■ WORK ORDER ■
Beginning with the opening line of the entries, return every line through the one containing "Task: Select the Canvas tab", both included, and nothing else. Omit pictures.

■ ENTRIES PROVIDED ■

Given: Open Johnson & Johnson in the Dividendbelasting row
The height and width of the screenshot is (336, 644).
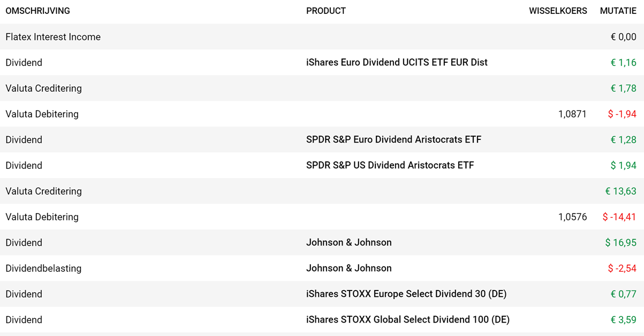Looking at the screenshot, I should tap(348, 268).
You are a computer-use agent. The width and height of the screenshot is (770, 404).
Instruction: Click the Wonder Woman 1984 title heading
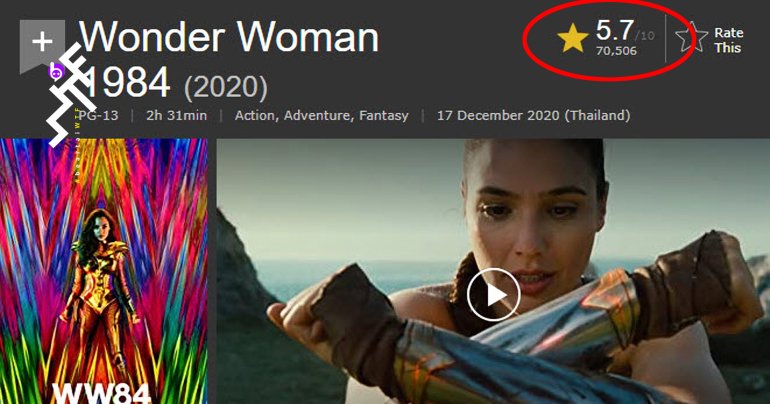(x=228, y=59)
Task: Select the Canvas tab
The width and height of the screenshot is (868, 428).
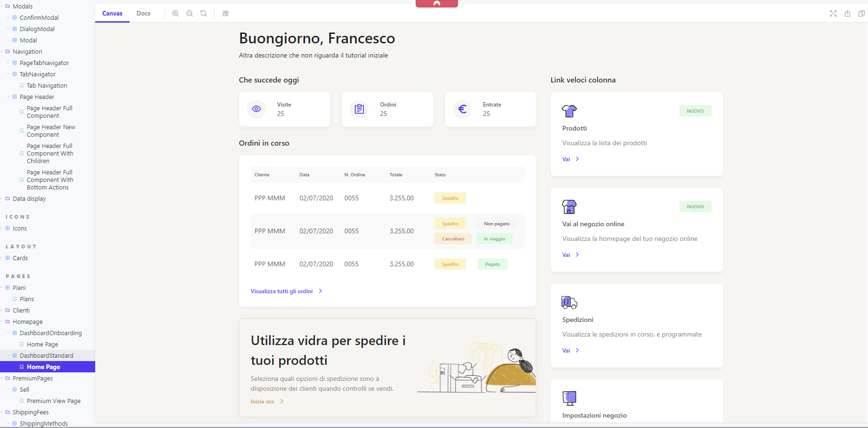Action: [x=112, y=14]
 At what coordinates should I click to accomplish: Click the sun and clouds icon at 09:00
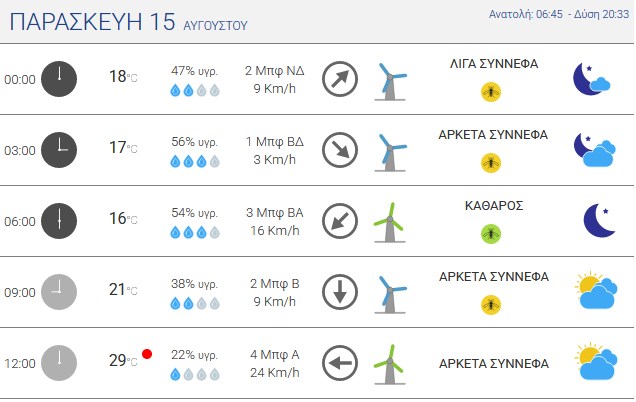tap(596, 290)
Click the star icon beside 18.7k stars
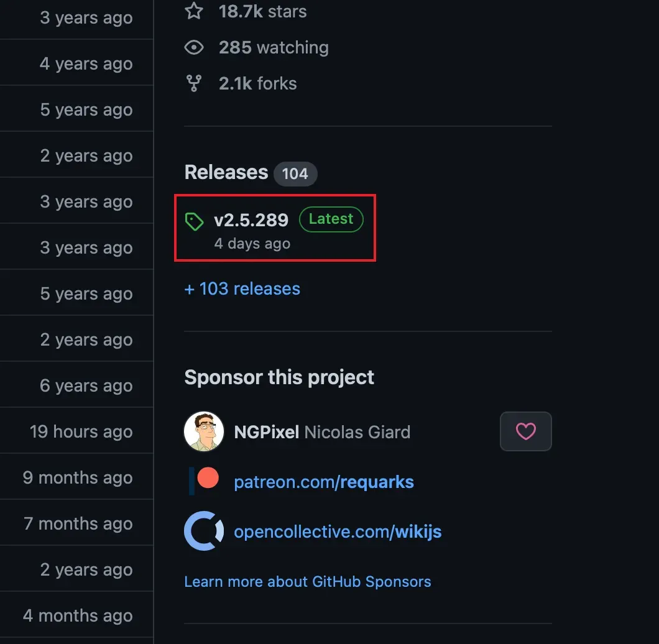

■ RESPONSE AREA ■
Given: Open Johnson & Johnson in the Dividendbelasting row
The height and width of the screenshot is (336, 644).
Looking at the screenshot, I should tap(348, 268).
You are a computer-use agent. The width and height of the screenshot is (770, 404).
Instruction: Click the Wonder Woman 1984 title heading
(x=228, y=59)
Task: Select the Canvas tab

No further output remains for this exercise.